About this exercise: Scan the entries for the word "screenshot" and return every line that has it.

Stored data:
....

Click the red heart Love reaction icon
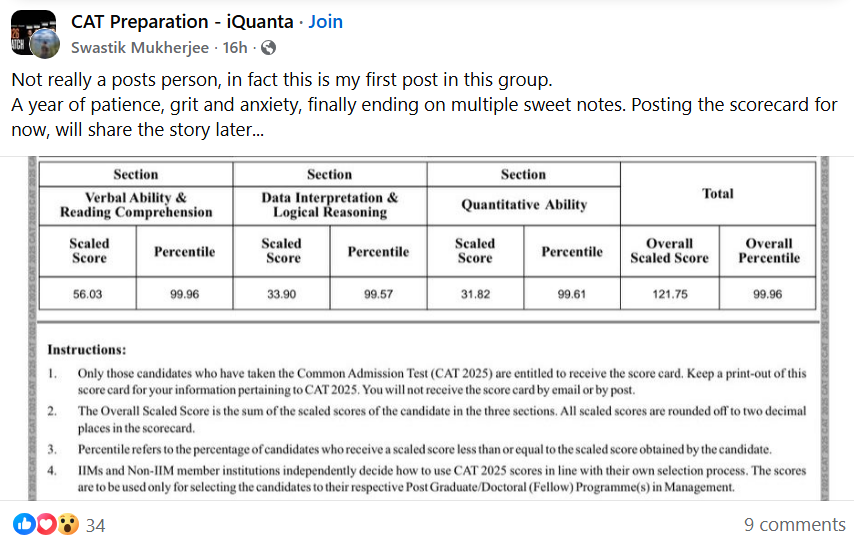(x=45, y=524)
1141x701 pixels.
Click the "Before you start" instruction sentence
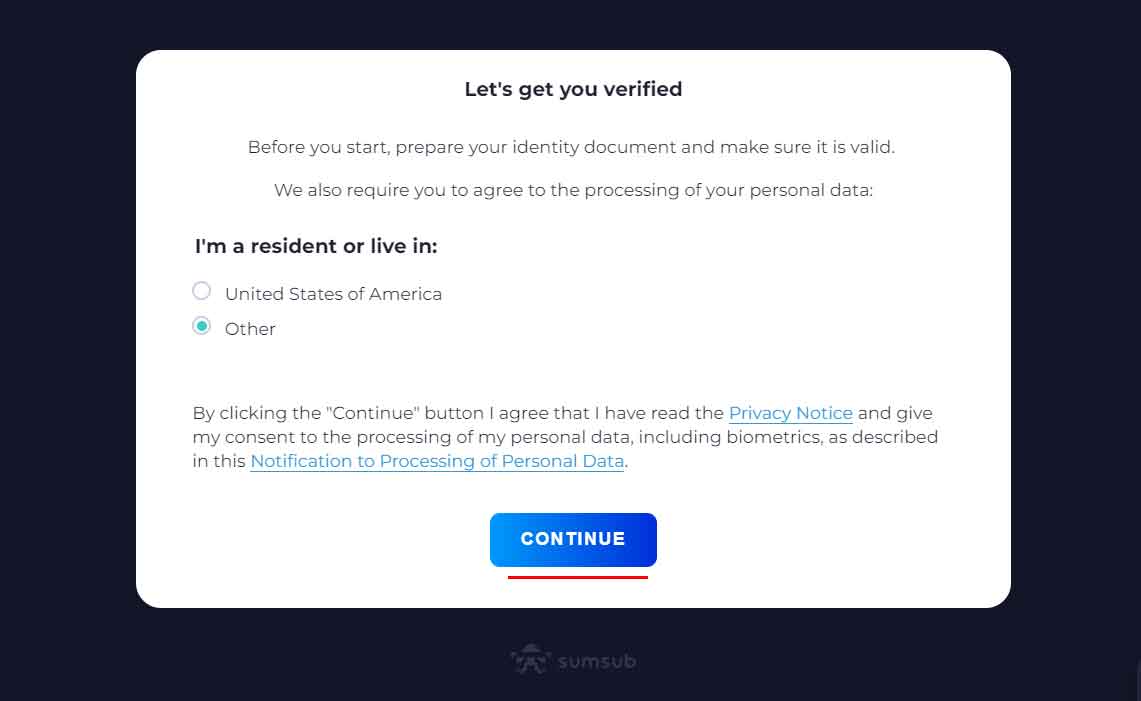571,147

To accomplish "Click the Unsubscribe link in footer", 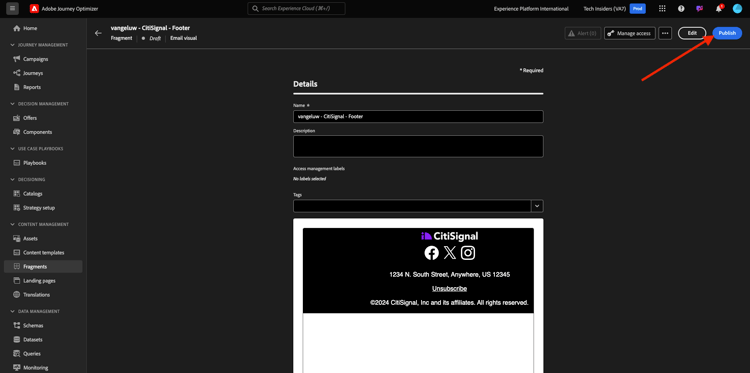I will [x=449, y=289].
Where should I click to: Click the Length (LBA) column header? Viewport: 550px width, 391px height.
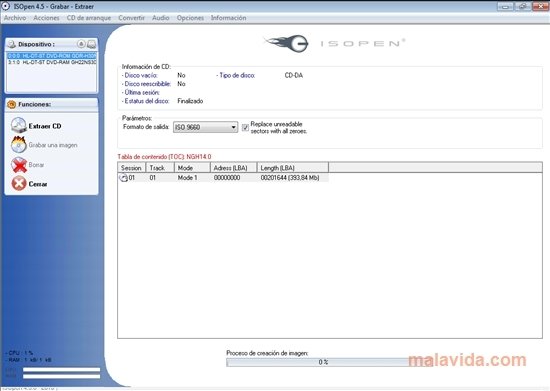[x=293, y=168]
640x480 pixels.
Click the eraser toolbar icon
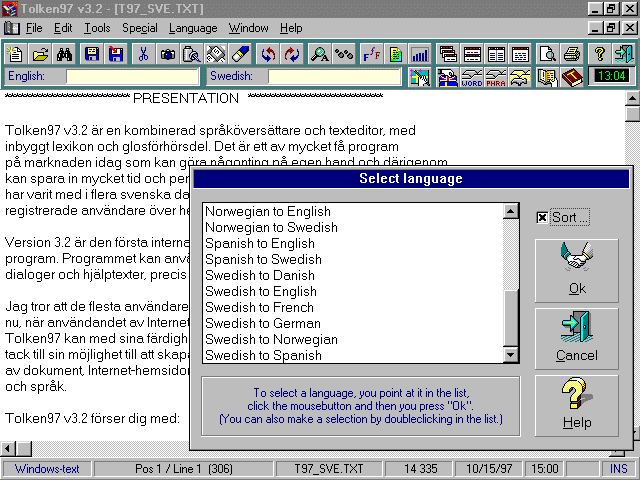tap(240, 53)
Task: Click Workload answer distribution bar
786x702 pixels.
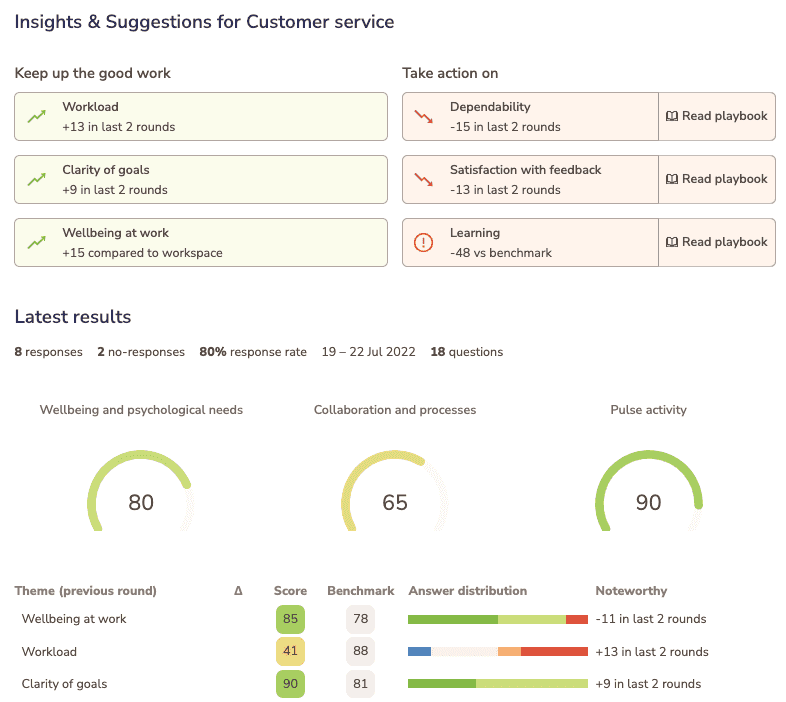Action: coord(498,651)
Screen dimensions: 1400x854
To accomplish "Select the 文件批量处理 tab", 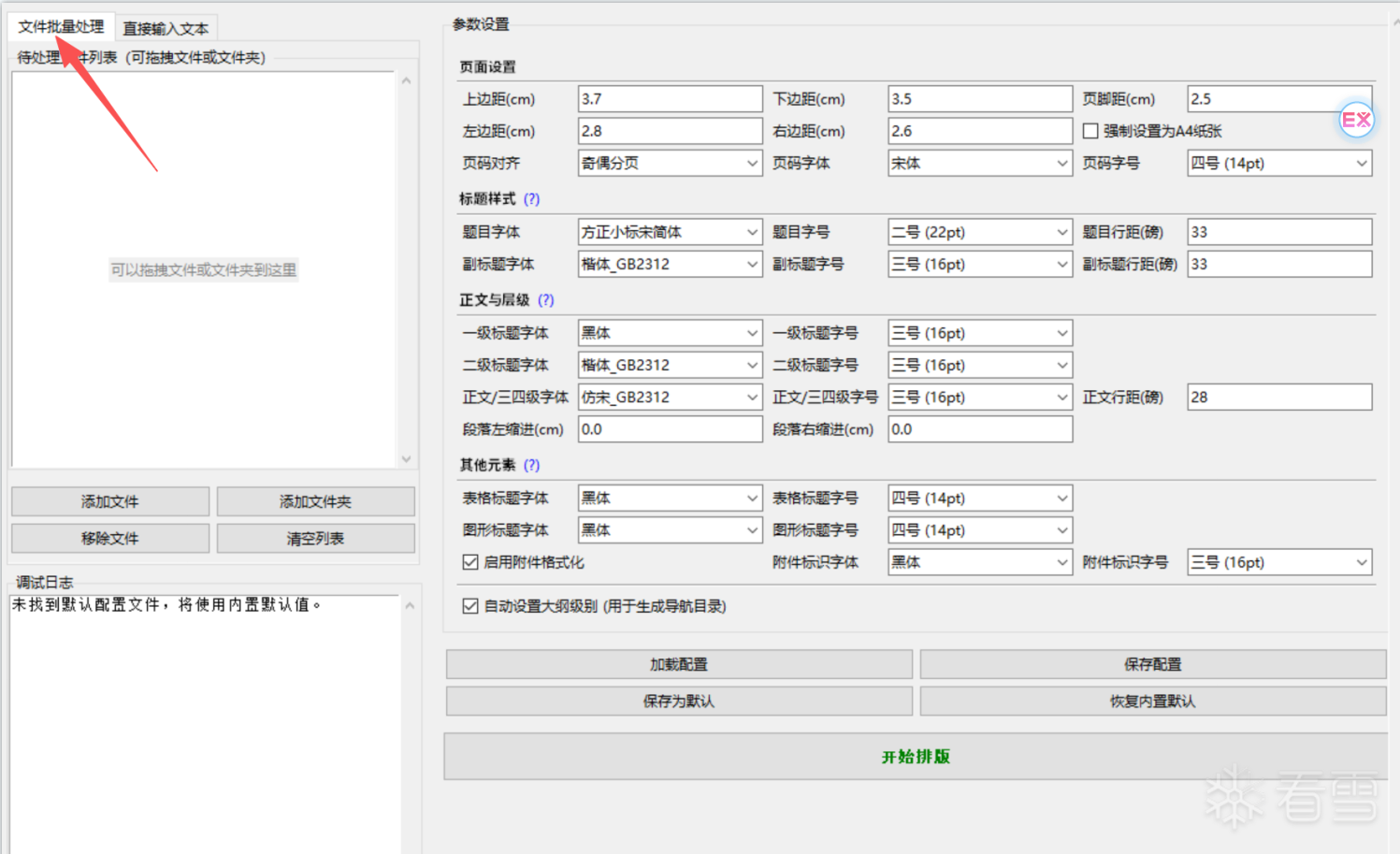I will (62, 27).
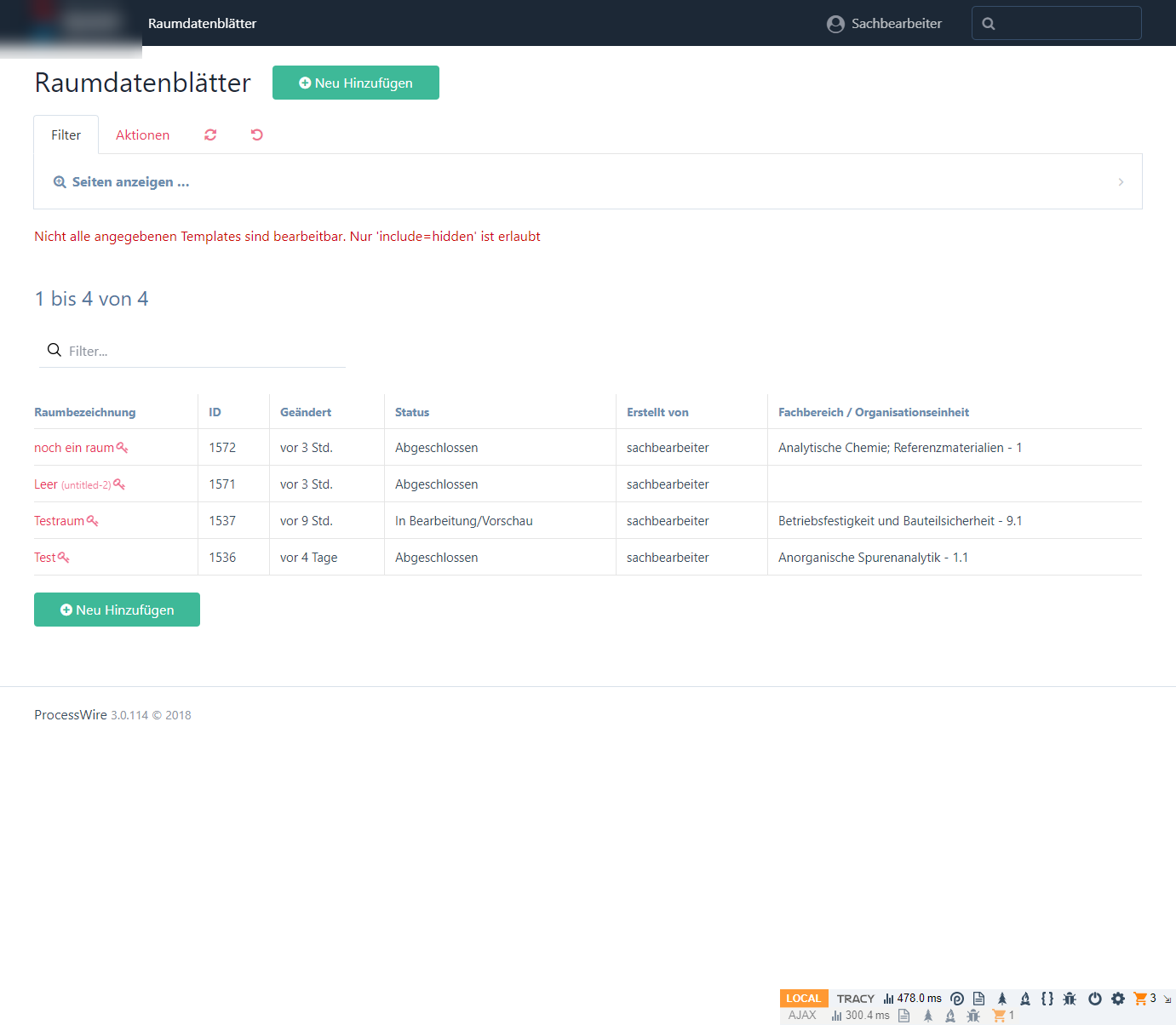
Task: Click the curly braces console icon in Tracy
Action: [x=1048, y=998]
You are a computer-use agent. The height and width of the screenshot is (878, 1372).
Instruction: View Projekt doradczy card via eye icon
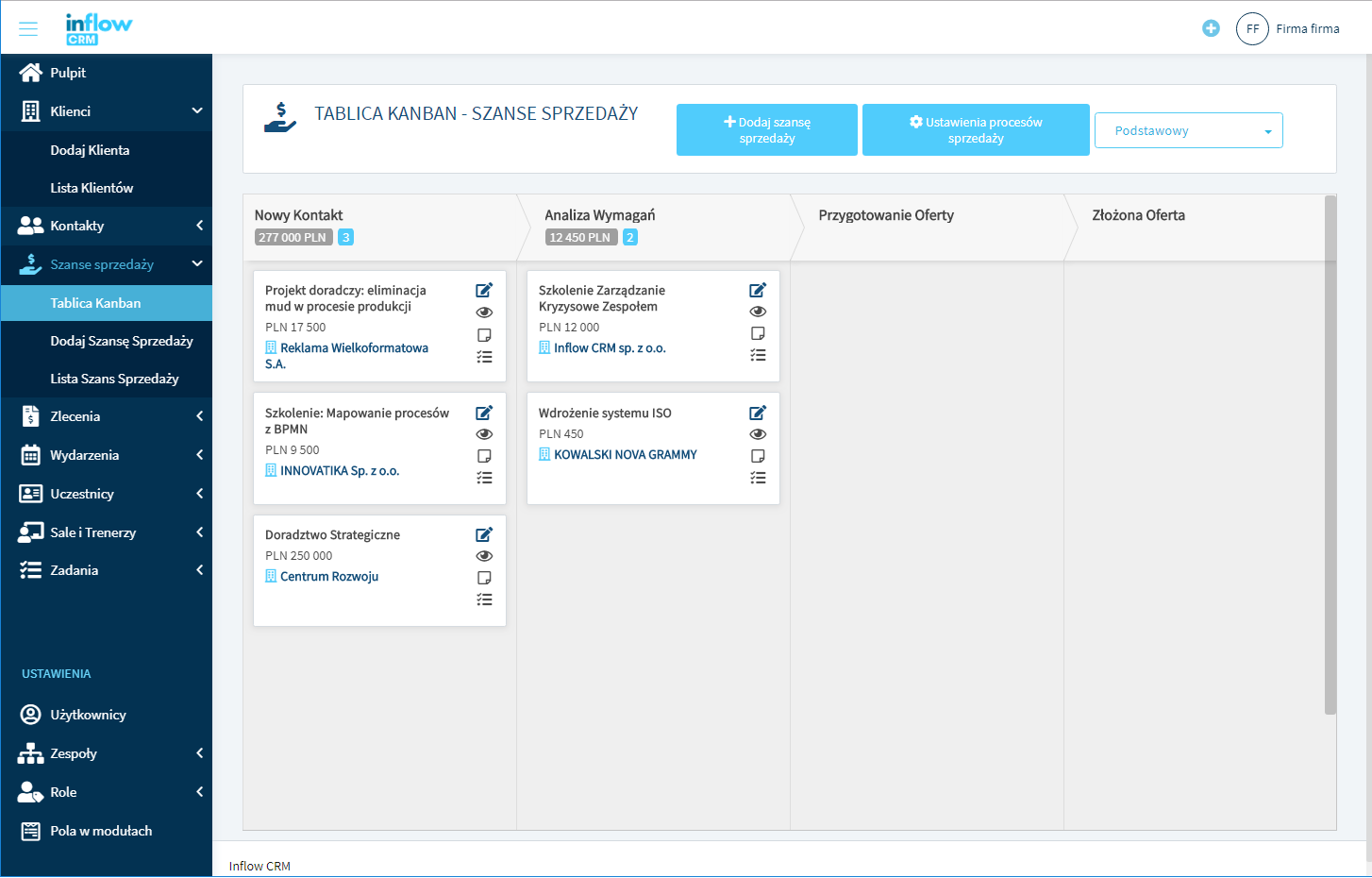[484, 312]
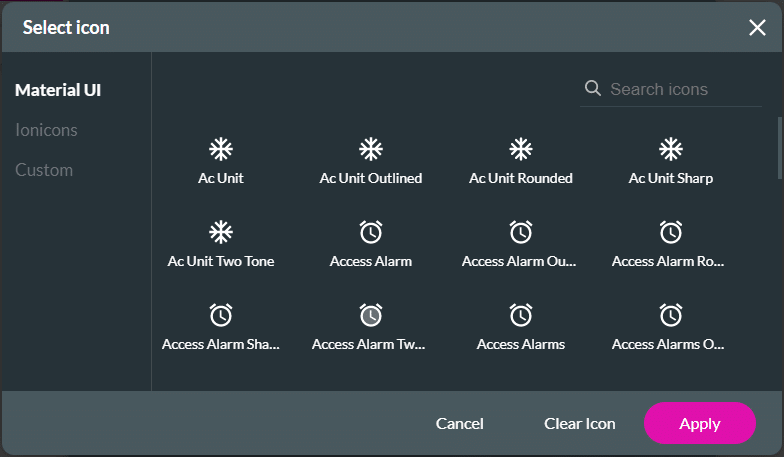784x457 pixels.
Task: Select the Ac Unit snowflake icon
Action: pyautogui.click(x=220, y=149)
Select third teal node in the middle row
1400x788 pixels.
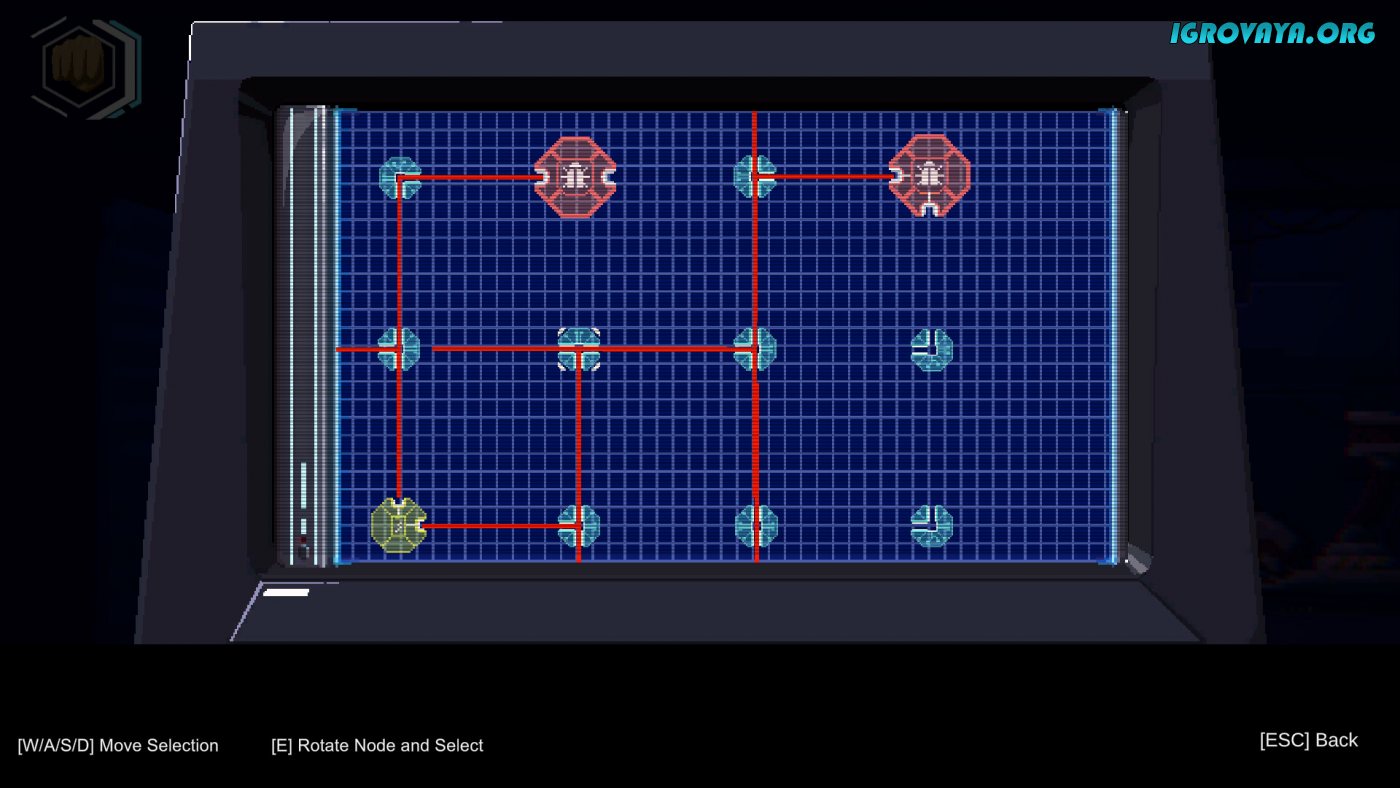point(755,349)
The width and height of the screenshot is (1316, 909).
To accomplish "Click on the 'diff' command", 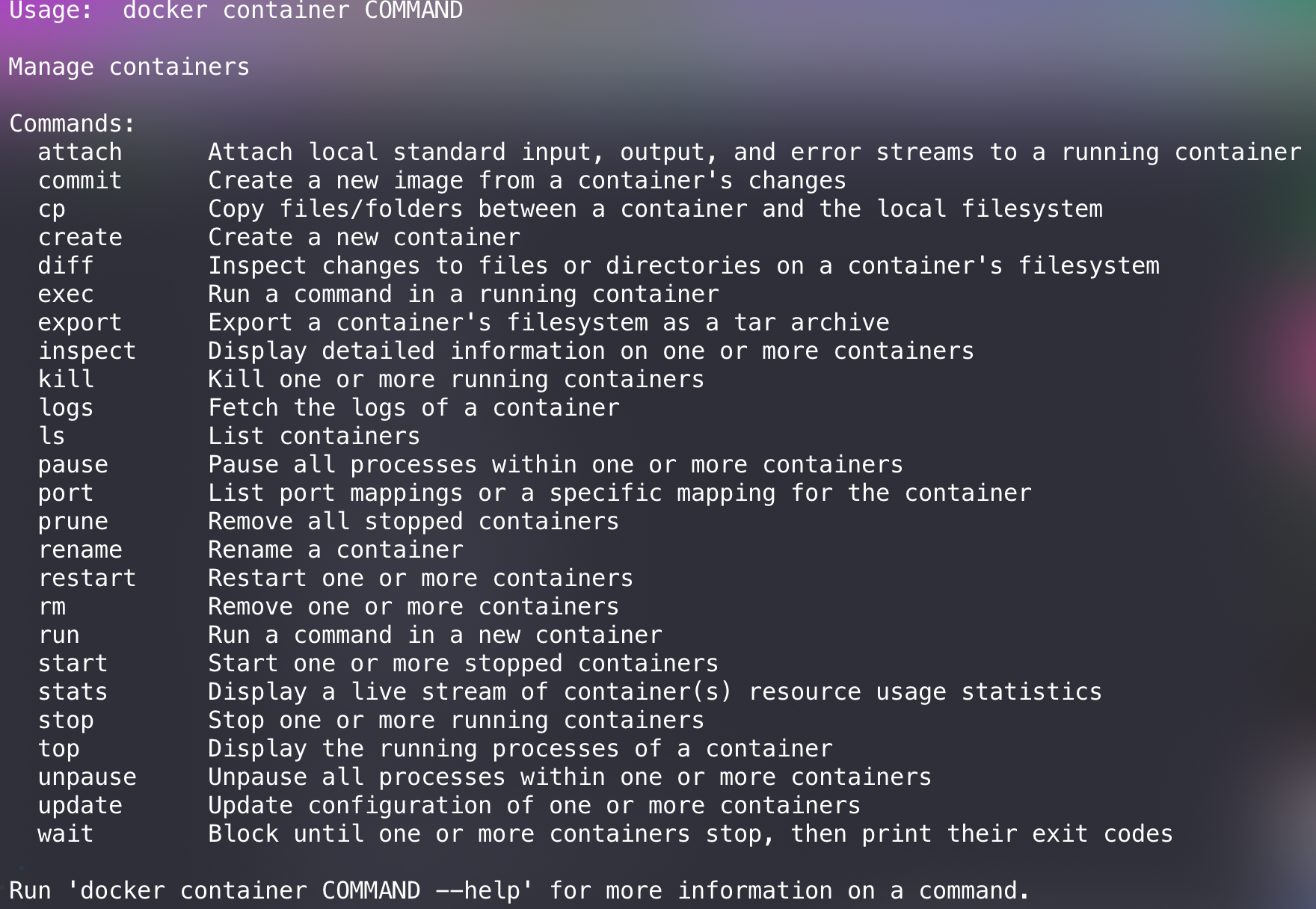I will point(66,266).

....

The answer:
You are a computer-use agent. The height and width of the screenshot is (878, 1372).
The width and height of the screenshot is (1316, 909).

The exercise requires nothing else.